A citação, portanto, está num livro fictício do também fictício autor lusitano. Mercier consegue a proeza de “escrever” um livro dentro do livro “Trem noturno para Lisboa”, se é que me fiz claro. A observação acima constaria da obra do tal personagem, Amadeu Inácio de Almeida Prado, intitulada “Um ourives das palavras”. Reitero que tanto esse livro, quanto seu autor, são fictícios. São geniais criações dessa revelação das letras européias.
Mas voltando a tratar do tema destas reflexões, Pascal Mercier (ou, mais especificamente, seu personagem Amadeu Prado), acrescenta: “Não deveríamos sofrer as desilusões suspirando como algo sem o qual nossa vida seria melhor. Deveríamos procurá-las, persegui-las, colecioná-las. Por que me sinto desiludido com o fato de todos os atores idolatrados da minha juventude agora revelarem os traços da idade e da decadência? O que a desilusão me ensina sobre quão pouco vale o sucesso?”.
Creio que Mercier (ou seu personagem, escritor e médico também, Amadeu Prado) justifica esse aspecto positivo da desilusão. É certo que estas mesmas lições que ela nos ensina, de forma tão dolorosa e dramática, poderiam ser aprendidas de maneira suave e normal. Mas talvez não se fixassem convenientemente em nossa mente e fossem logo, logo, esquecidas.
Mas a tese, sem dúvida insólita, de Mercier, através do livro fictício de Amadeu Prado, merece ser melhor considerada. A certa altura, o escritor afirma: “Alguém que realmente quer conhecer a si mesmo deveria ser colecionador obcecado e fanático de desilusões, e a procura de experiências decepcionantes deveria ser, para ele, como um vício, na verdade como o vício dominante da sua vida, pois então ele compreenderia, com toda clareza, que a desilusão não é um veneno quente e destruidor, e sim um bálsamo refrescante e tranqüilizante que nos abre os olhos para os verdadeiros contornos de nós mesmos”.
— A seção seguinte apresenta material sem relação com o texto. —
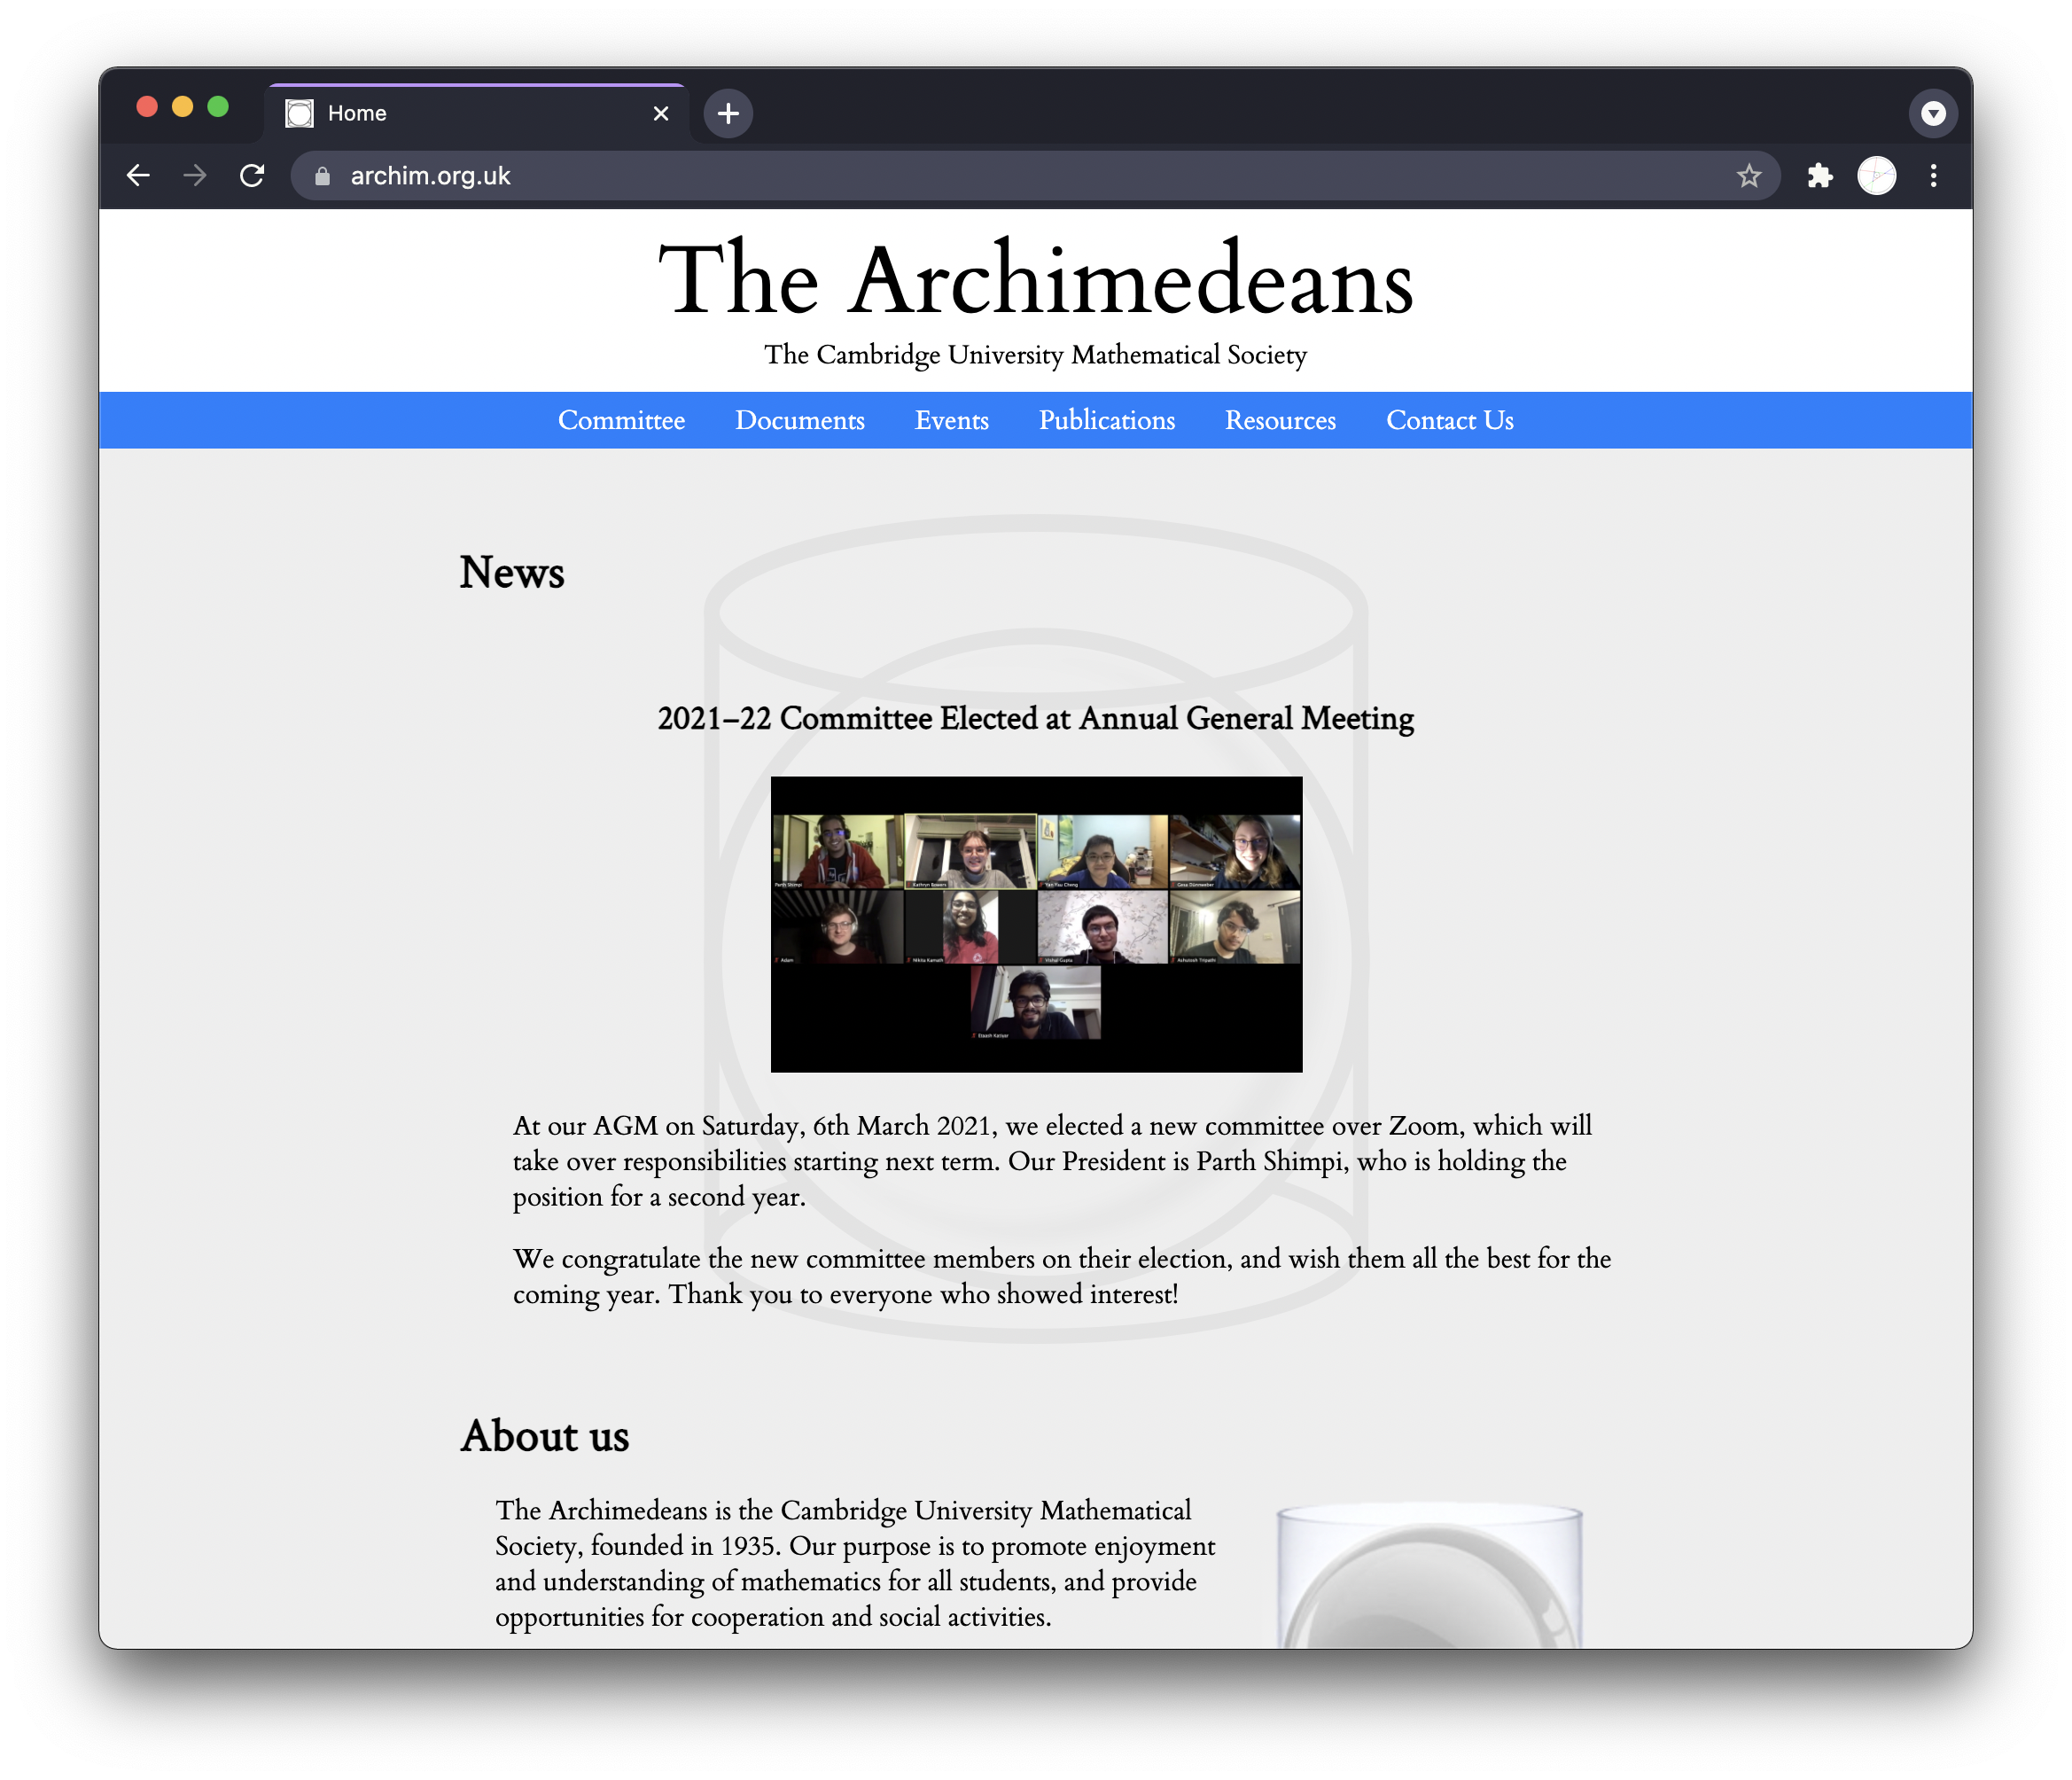Image resolution: width=2072 pixels, height=1780 pixels.
Task: Open the Extensions puzzle icon
Action: pos(1820,176)
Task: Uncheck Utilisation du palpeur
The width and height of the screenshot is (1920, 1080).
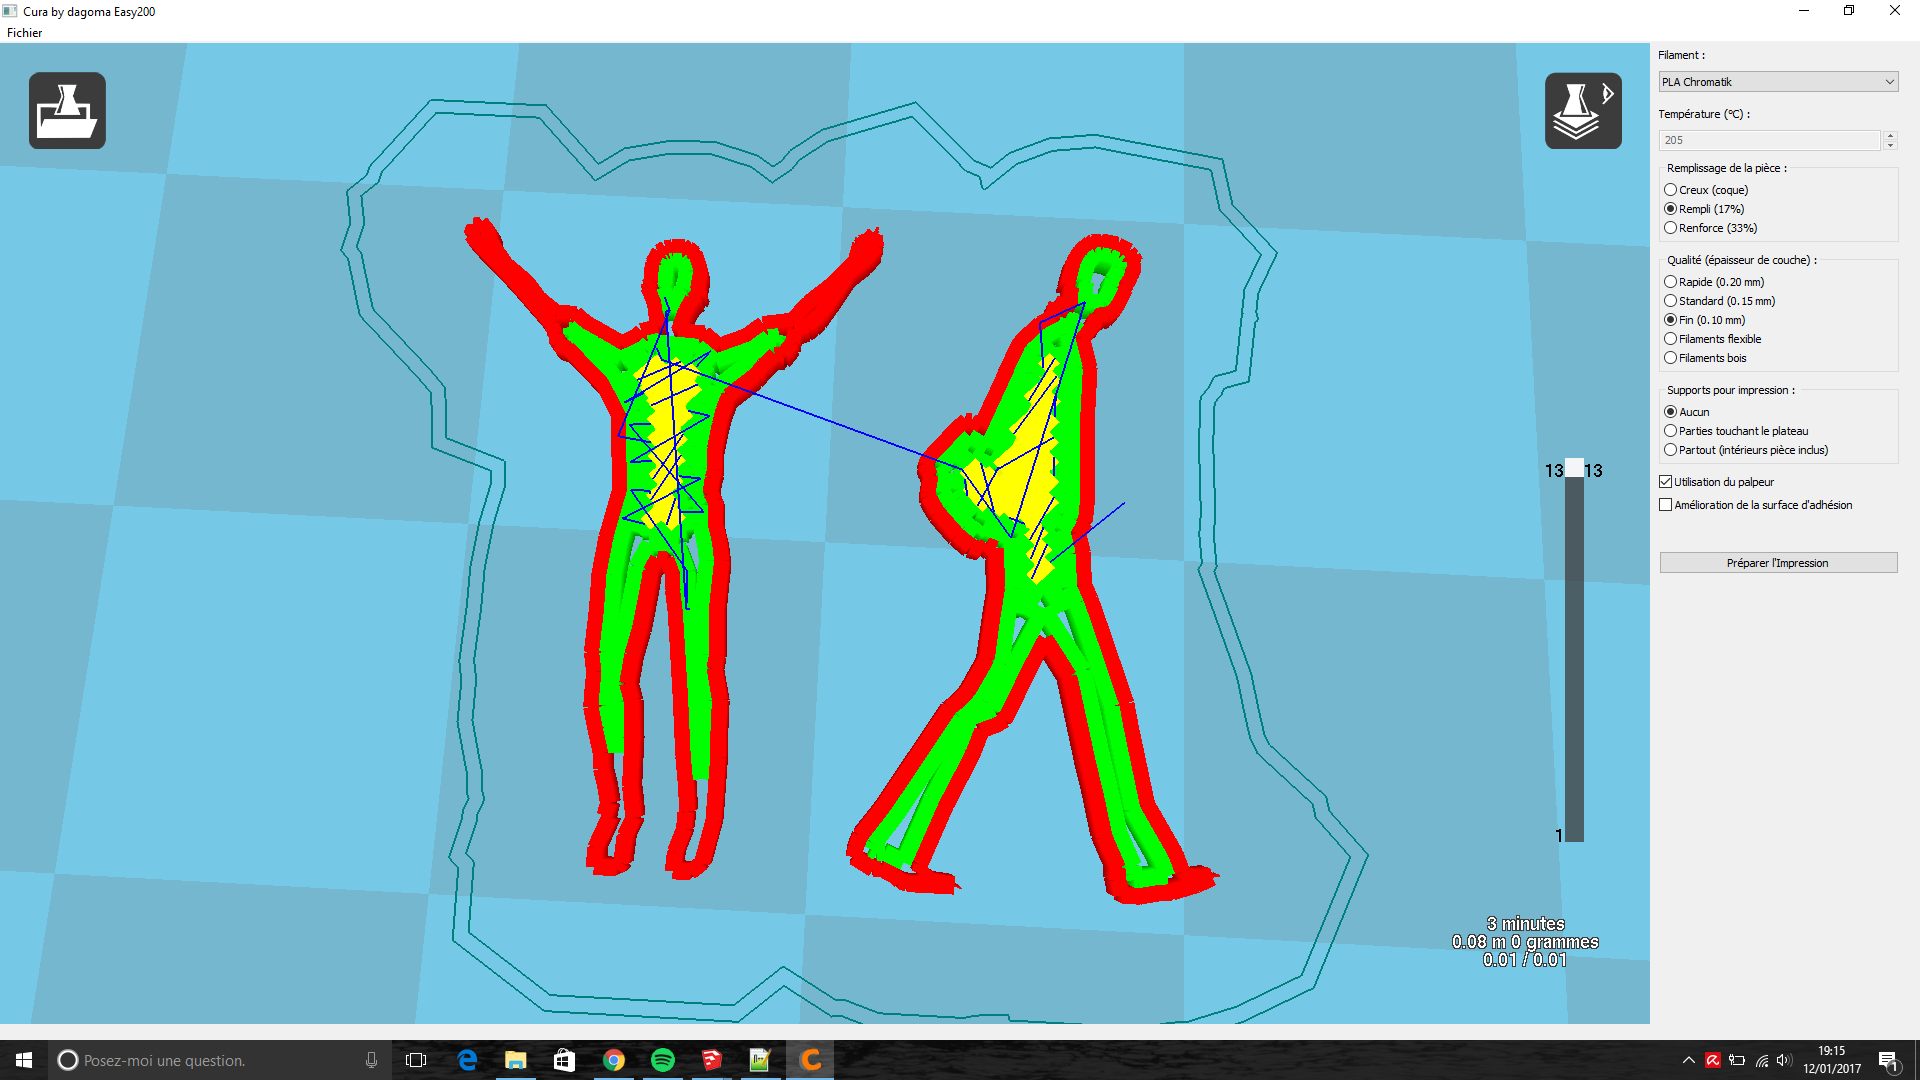Action: (1665, 482)
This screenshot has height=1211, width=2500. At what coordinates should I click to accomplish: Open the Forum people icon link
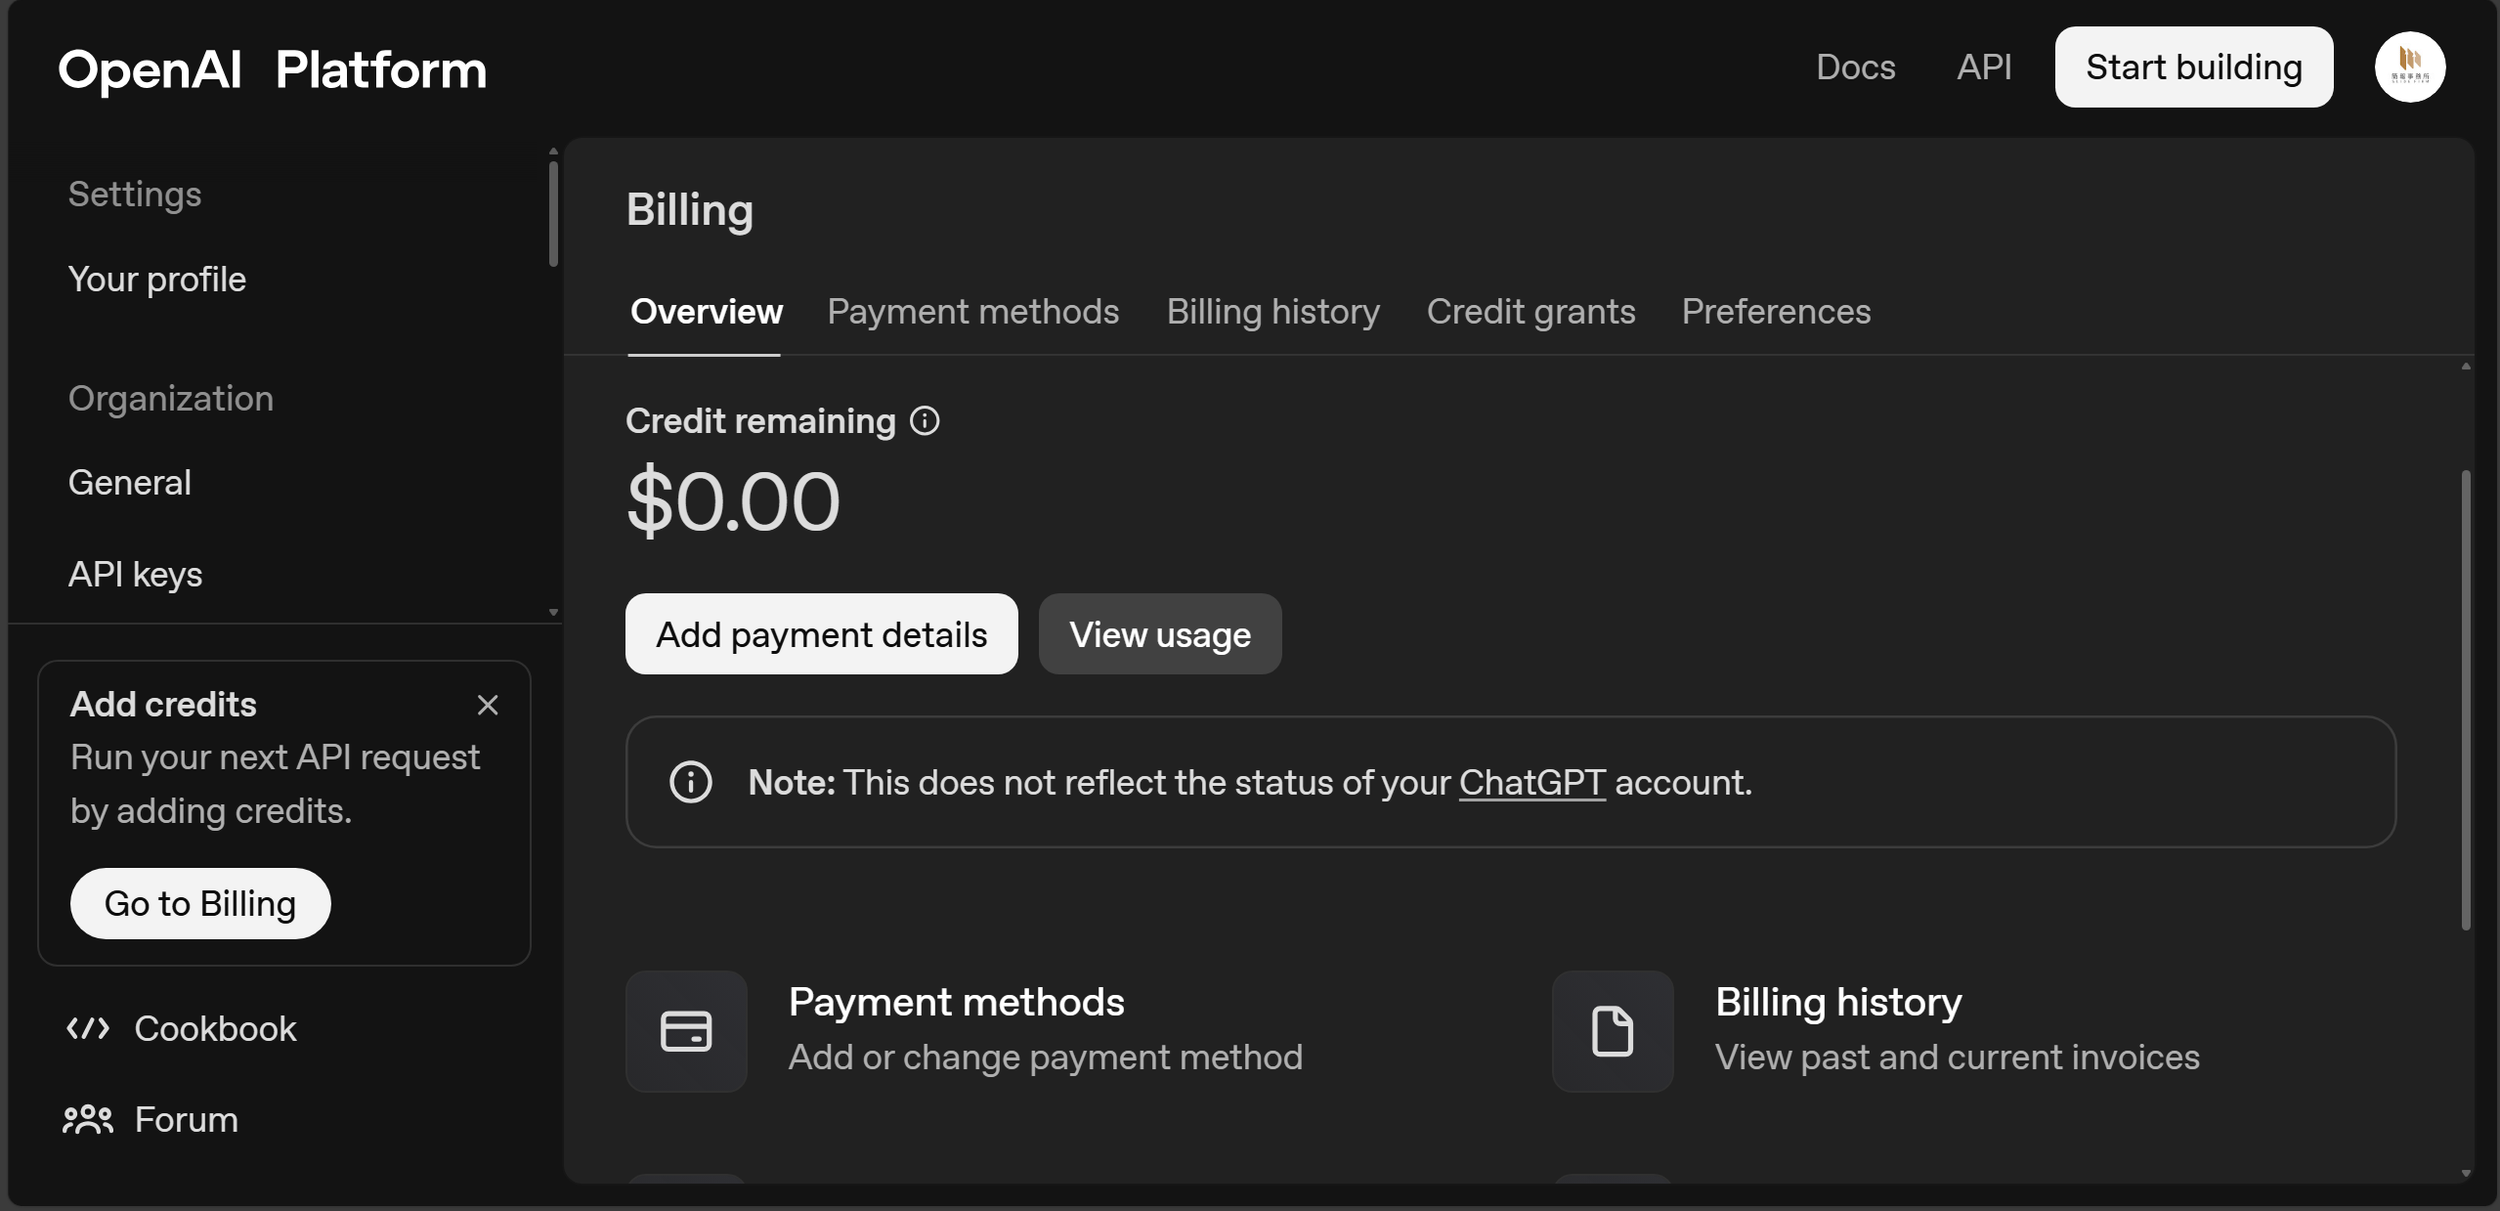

Embora pareça exagero, o “conhecimento” que menos temos, ou que seja mais enganador, repleto de ilusões, e de subestimações em alguns aspectos e superestimações em outros, é o que se refere a nós mesmos. Será que conhecemos, de fato, o que somos, onde poderemos chegar, o que queremos, do que gostamos, o que nos causa repulsas etc.etc.etc.? Duvido! Daí nos surpreendermos, amiúde, ora positivamente, ora (na maior parte dos casos) negativamente, com nossas ações e reações.
Mercier aduz, através do texto do escritor-personagem: “E não são apenas as desilusões em relação aos outros ou às circunstâncias que deveriam importar. Quando descobrimos e assumimos as desilusões como caminho que nos aproxima de nós mesmos, estaremos ávidos por experimentar em que medida estamos desiludidos com nós mesmos: desiludidos sobre a falta de coragem e de honestidade intelectual, por exemplo, ou com os limites terrivelmente estreitos impostos ao próprio sentir, agir e falar. O que foi que esperamos e desejamos então de e para nós próprios? Que fôssemos ilimitados, ou totalmente diferentes daquilo que somos?”.
As desilusões sobre outras pessoas ou sobre circunstâncias que julgávamos favoráveis e que se revelaram adversas, comunicamos ao mundo, não raro com dramaticidade e estardalhaço. Já as sobre nós mesmos... Estas guardamos só para nós e ficam nos corroendo a alma, como doença ruim, pelo resto da nossa vida. Por que? Porque não aprendemos a identificá-las a tempo e a administrá-las, de sorte a torná-las nossas aliadas, não nossas inimigas.